Document Creation and Conversion with the OpenXML SDK and SharePoint 2010 Word Automation Services – Part 1

Update 2011-04-06 I Finally got around to writing Part 2 of this post.

I had the pleasure this week of presenting at the Australian SharePoint Conference – much kudos to NZ SharePoint MVPs Debbie Ireland and Mark Orange, and local SharePoint MVPs/community folk James Milne, Brendan Law and Kathy Hughes and the team for putting on such a great event.

My session was entitled "Creating and manipulating documents with Word Services and Open XML" and covered the use of the OpenXML SDK and a new feature in SharePoint 2010 (Standard and above) called Word Automation Services. I've uploaded the deck to my SkyDrive, and you can grab it from there.

Disclaimer

I stole a bunch of the code I showed (or at least the concepts for it) from Eric White's excellent blog, several posts from the Word Team and from MSDN:

Development Environment

I ran these demos on a HP Envy 15 with 8 GB of RAM, a Core i7 processor running Windows 7 x64 and with both SharePoint 2010 and Visual Studio 2010 installed.

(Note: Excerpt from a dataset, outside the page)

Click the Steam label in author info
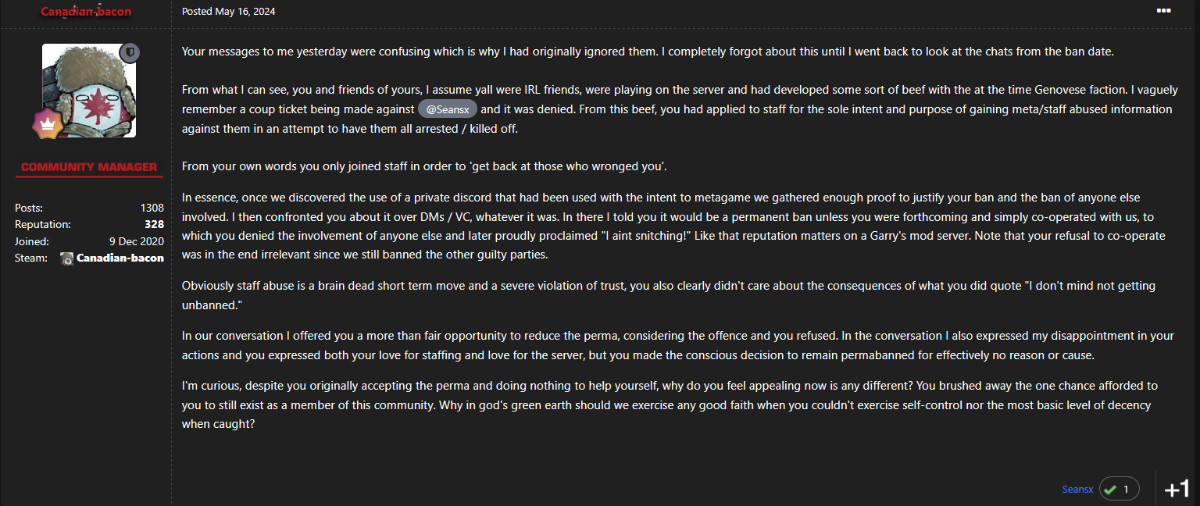This screenshot has width=1200, height=506. point(31,258)
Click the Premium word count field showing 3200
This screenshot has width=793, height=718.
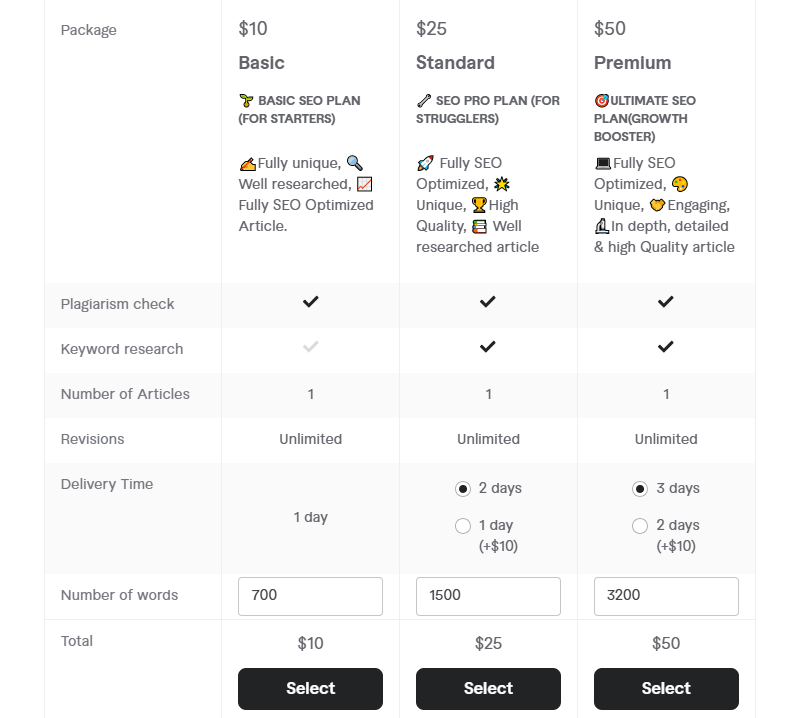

See the MSDN Article "Setting Up the Development Environment for SharePoint 2010 on Windows Vista, Windows 7, and Windows Server 2008"for information on how to set up your development environment for SharePoint development and then read Beth Massi's notes on that article to actually get it working – "Setting up Windows 7 for Office & SharePoint 2010 Beta Development".

I installed the OpenXML SDK 2.0 – download from here, documentation here.

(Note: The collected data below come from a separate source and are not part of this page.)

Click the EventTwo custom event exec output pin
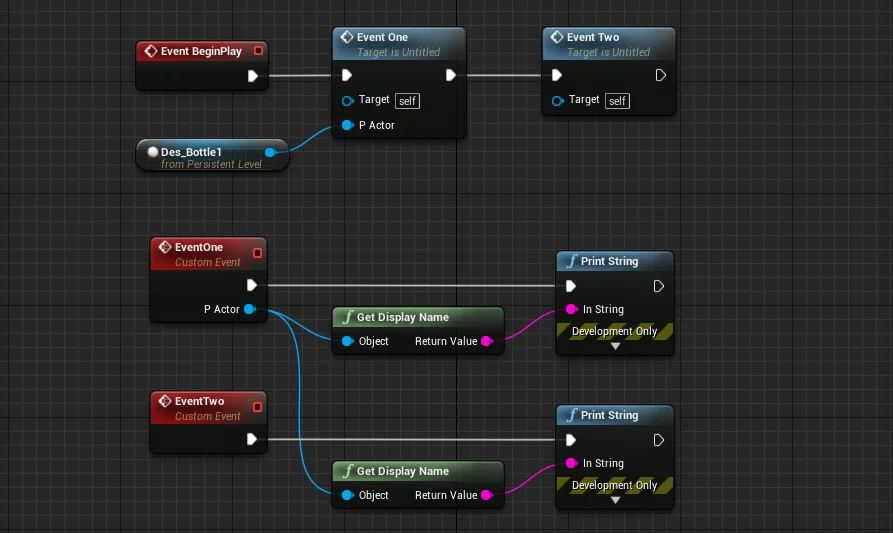 pyautogui.click(x=253, y=439)
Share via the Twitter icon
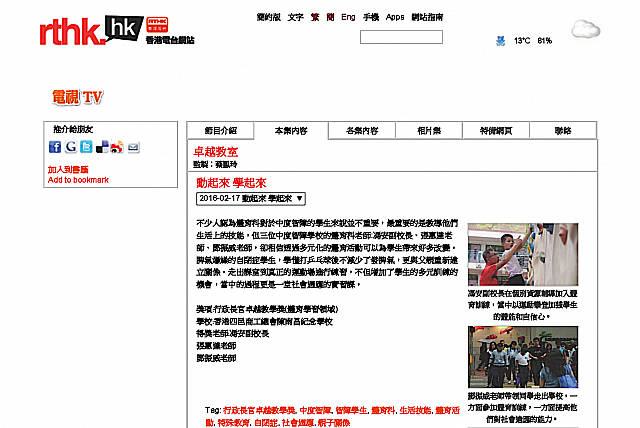This screenshot has height=428, width=640. coord(86,147)
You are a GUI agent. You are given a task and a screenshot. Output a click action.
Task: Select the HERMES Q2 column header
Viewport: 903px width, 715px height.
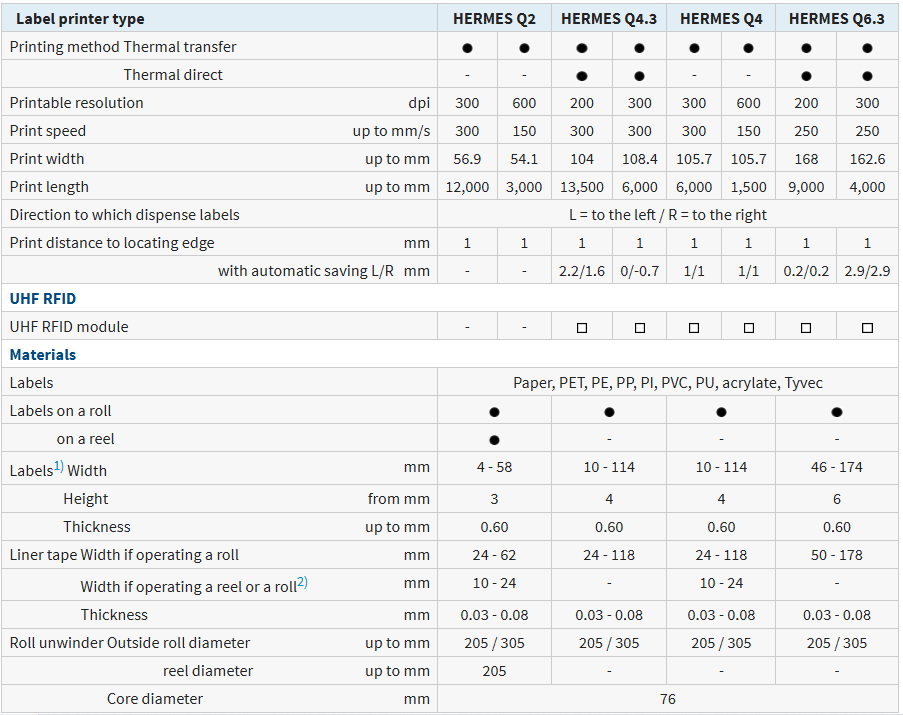point(494,19)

I also installed the Visual Studio 2010 Pro Power Tools. If you don't have this wonderful set of tools installed on your machine stop reading this now and go and install them. I mean it. Right now!

Demo Code

Set up a Windows Form to call your code from

I built a Winforms app to demonstrate the document creation concepts and if you want to follow along, you can do the same. You know the drill, File|New Project, or just New Project from the VS2010 Start Page

Create a new WinForms Project

Notice I've used a C# project for this. A later step, reflecting the template document, results in C# code that you'll put into a class in this project so that's why I used C#. I guess you could put the reflected code into a separate class library project and do the rest in VB.NET if you like. I'll leave that as a exercise for the reader.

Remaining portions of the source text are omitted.